As regular CFZ-watchers will know, for some time Corinna has been doing a column for Animals & Men and a regular segment on On The Track... particularly about out-of-place birds and rare vagrants. There seem to be more and more bird stories from all over the world hitting the news these days so, to make room for them all - and to give them all equal and worthy coverage - she has set up this new blog to cover all things feathery and Fortean.

Friday, 15 June 2018

Parasitic Birds and Parasitized Host Birds


1 Jun 2018

English Translation: Asia Club, a WBSJ Volunteer Group (YOKOYAMA Kazuko, KASE Tomoko)

“In a quiet lakeside forest
The cuckoo is calling for you,
‘It’s time to wake up,
cuckoo, cuckoo, cuckoo, cuckoo, cuckoo, ,,,”

Most Japanese know the above song, which is sung over the melody of the worldwide popular nursery rhyme, “Incy Wincy Spider”.  I feel refreshed whenever I hum it in the morning, as it is really suitable for this pleasant season of May.  Four species of the cuckoo family come to Japan around the middle of May from South Asia, telling us that summer has come.  I would like to show you photos of three species of them, except Hodgson’s hawk-cuckoo, which I have never succeeded in photographing yet, and also introduce “Brood parasitism”, their unique breeding habit they have in common.
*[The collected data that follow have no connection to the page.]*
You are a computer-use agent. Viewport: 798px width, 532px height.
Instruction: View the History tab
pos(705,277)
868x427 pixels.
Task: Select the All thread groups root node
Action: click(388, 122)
Brood parasitism is a habit of a bird, which does not make its own nest, lays eggs in other bird’s nest secretly and relies on the host bird to raise the chick.  To the host, the nest owner and the tentative parents to the chick, it is nothing but an annoying event.  The cuckoo family bird chooses a nest whose owner has just started laying eggs, takes away one egg of them and lays one of her own.   This egg hatches a little earlier than the other eggs of nest owner, and moreover the chick, with eyes still unopen and no feather developed yet, puts all the host’s eggs on its back and pushes them out, so that it exclusively occupies the whole nest.  Thus the chick thrives on the food its tentative parents carry for its now-dead “tentative siblings”, until it has grown much bigger that the host parents and then leaves the nest.